Nell’autunno si sente odor di mosto, è la stagione della vendemmia, l’autunno,
la vendemmia di tante uve che ci danno pregiati vini. L’odore si espande, entra
nella natura e si compenetra con essa, si allarga per partecipare a una festa.
Canti e musiche sembrano accompagnare il momento solenne della vendemmia ed
arricchire ancor più gli istanti spirituali che ci fanno sentire più umili. E’
autunno e per la sua bellezza vorremo essere tutti artisti per poterlo
dipingere con l’estasi dei suoi colori per poterlo musicare con la dolcezza dei
suoi suoni, per poterlo immortalare nella musicalità di semplici versi poetici
e forse ci sentiremo veramente figli di Dio perché come Lui ha potuto creare
con estrema purezza le immagini che sono dei nostri sogni noi potremmo
riprodurle perché fanno parte della nostra fantasia. Ogni cosa, ogni creatura
di questo mondo è specchio e simbolo della nostra umana vicenda tra la terra e
il cielo e lo specchio non può che rimandarci immagini agresti e pastorali
quando la riflessione è impregnata di questi stupendi colori. Oh autunno che
vivi e muori nell’attimo fuggente che è la nostra vita!

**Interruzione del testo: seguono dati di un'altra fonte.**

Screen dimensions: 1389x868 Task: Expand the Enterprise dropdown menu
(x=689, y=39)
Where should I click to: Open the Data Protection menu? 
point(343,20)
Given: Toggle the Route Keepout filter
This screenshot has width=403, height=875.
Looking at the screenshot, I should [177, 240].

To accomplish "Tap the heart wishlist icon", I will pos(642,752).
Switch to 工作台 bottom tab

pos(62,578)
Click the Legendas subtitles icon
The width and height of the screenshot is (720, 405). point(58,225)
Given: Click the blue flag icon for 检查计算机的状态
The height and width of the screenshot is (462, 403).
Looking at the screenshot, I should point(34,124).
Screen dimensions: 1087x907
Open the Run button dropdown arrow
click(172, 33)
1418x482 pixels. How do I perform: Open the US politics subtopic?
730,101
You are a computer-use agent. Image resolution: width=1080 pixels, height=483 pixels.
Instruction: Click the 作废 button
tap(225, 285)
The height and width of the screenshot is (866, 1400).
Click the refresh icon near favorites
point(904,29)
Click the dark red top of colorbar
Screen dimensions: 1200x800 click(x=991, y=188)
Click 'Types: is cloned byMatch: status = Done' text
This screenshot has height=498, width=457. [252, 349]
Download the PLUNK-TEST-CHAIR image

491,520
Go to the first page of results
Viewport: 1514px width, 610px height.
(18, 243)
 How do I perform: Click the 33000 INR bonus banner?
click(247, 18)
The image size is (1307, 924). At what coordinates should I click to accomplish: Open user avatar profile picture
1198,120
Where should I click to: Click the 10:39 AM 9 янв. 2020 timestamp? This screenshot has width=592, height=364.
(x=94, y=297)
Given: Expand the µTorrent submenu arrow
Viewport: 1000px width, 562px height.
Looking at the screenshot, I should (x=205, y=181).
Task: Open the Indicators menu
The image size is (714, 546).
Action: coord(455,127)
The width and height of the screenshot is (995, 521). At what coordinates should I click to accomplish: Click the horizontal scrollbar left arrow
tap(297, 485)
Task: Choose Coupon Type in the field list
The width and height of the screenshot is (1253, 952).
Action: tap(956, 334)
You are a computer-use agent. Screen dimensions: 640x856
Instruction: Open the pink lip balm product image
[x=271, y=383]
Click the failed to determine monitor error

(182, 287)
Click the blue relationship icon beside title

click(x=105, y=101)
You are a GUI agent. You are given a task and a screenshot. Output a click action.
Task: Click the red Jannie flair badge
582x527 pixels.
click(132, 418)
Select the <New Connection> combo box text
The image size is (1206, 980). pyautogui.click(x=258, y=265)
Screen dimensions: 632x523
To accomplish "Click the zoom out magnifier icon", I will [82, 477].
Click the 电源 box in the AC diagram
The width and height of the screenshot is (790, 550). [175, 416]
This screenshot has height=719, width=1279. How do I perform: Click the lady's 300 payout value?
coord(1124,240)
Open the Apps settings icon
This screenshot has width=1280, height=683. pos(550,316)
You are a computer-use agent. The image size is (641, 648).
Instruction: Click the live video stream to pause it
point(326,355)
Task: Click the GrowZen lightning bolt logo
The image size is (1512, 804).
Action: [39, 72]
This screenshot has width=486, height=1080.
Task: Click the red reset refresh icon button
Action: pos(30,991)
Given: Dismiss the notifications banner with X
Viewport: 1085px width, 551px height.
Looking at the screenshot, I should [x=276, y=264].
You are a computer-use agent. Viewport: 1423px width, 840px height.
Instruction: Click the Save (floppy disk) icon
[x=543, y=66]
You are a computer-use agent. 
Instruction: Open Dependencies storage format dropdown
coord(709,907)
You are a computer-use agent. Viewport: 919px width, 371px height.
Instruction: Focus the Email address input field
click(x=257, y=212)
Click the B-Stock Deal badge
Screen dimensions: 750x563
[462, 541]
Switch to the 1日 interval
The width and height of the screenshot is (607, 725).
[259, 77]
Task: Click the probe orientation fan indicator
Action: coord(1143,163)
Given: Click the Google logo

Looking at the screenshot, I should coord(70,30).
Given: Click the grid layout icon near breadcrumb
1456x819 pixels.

Il sole riscalda le tue vesti fino al
loro estremo respiro, filtra tra il fogliame per rendere spettacolare ma
soprattutto più lucente il nostro mondo sul finire del giorno, il giallo e
l’ocra e il rosso dell’autunno ecco che vivono stupendamente ora i loro ultimi
palpiti prima del riposo ed è vano scrutare intorno perché già conosciamo la
risposta che la luce solare suggerisce. Inutile anche cercare le parole, esse
sono superflue per una stagione come la tua. Lontano l’orizzonte luminoso
comincia a riverberare fantastici colori tra le nubi e noi immaginiamo quella
loro realtà che tra breve ci sarà palese. Un rosso cardinalizio esalta l’aria e
anch’essa pare tingersi miracolosamente dello stesso colore, tutto vive ancora
per palpiti e sussulti e nel fresco della sera gli aneliti del meriggio
autunnale sfiorano steli, foglie, acque e alberi e cielo, scoprono e
accarezzano l’eterno divenire della vita. Oh autunno il tuo ultimo sole del
giorno sta per darci il suo estremo saluto, Come dice il poeta: “ Ed è subito sera “.